--- START SUPPLIED DATA ---

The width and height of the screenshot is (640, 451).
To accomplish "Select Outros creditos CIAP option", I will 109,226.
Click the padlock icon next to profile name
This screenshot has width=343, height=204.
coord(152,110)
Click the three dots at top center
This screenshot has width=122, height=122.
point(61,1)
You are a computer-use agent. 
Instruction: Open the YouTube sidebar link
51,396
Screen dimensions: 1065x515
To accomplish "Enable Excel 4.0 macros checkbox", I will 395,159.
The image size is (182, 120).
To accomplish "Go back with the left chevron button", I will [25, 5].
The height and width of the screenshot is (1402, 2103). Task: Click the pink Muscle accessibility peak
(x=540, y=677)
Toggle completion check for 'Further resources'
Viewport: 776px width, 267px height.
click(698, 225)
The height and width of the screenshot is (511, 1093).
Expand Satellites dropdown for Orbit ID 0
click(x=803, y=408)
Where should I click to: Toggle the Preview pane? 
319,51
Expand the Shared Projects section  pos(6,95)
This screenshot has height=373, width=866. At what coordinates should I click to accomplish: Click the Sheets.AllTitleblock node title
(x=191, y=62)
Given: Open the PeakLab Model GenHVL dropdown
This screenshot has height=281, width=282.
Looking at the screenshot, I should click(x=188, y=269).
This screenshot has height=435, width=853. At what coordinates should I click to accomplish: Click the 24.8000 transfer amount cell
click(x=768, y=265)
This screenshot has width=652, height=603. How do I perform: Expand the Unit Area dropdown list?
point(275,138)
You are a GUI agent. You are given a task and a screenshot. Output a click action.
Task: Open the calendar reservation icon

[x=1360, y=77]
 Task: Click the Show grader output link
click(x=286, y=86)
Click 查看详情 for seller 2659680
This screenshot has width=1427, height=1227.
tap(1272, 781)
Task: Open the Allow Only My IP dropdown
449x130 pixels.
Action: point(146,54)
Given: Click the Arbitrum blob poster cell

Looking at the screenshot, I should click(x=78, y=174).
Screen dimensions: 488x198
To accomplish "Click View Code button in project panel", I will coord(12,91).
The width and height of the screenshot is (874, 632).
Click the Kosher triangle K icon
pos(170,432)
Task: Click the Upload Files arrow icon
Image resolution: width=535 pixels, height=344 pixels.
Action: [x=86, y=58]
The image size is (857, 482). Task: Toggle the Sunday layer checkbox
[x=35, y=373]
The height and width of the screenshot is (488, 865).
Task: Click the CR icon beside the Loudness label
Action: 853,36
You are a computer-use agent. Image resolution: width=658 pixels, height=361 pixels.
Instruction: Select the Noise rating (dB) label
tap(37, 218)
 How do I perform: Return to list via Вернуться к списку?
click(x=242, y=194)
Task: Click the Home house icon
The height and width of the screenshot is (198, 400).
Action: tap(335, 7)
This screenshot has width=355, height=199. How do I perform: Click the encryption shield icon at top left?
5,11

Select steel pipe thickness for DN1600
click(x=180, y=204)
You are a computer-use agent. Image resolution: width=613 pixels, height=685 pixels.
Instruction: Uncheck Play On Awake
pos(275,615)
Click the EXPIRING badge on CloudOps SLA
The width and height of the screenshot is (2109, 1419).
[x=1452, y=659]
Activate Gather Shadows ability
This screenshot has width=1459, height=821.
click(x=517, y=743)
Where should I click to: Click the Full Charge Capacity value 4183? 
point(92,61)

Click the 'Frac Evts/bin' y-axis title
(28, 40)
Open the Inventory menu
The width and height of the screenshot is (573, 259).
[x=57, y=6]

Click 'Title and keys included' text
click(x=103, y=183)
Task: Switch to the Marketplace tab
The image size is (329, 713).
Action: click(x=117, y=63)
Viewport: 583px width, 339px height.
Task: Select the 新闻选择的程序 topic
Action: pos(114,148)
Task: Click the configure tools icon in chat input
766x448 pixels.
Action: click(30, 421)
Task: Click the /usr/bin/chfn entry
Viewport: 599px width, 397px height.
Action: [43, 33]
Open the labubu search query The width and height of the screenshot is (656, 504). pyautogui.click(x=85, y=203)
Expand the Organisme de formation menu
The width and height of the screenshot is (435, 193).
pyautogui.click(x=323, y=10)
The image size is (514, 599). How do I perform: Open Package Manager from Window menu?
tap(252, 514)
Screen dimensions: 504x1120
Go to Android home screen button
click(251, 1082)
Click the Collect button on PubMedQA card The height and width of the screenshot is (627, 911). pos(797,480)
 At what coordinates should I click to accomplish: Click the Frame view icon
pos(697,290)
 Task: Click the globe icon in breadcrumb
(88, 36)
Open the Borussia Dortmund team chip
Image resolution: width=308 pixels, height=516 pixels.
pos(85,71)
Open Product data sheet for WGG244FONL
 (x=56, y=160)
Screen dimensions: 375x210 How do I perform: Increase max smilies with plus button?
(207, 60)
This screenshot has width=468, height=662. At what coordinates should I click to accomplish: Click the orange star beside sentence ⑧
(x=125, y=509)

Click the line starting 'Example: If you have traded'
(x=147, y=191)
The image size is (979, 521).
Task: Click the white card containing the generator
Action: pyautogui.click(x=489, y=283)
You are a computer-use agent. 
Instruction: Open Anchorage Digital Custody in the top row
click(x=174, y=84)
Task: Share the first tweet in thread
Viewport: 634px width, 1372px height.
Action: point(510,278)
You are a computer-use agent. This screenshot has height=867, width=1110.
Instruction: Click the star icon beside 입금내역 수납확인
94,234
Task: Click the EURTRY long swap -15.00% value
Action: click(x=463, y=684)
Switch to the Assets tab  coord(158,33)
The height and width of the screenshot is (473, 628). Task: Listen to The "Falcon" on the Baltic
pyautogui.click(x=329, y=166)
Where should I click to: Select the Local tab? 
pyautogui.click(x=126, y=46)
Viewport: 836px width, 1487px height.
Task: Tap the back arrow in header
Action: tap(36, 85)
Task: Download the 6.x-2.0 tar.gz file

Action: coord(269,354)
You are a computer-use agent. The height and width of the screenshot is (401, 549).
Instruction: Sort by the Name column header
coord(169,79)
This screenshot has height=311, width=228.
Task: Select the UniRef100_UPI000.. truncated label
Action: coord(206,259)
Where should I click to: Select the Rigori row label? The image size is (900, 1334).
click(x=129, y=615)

--- END SUPPLIED DATA ---

_SET TASK_. Report each line above that contains the string "pyautogui", copying every such line in full.

_FINAL RESULT_.
Open the labubu search query The width and height of the screenshot is (656, 504). pyautogui.click(x=85, y=203)
pyautogui.click(x=323, y=10)
Action: pyautogui.click(x=489, y=283)
pyautogui.click(x=329, y=166)
pyautogui.click(x=126, y=46)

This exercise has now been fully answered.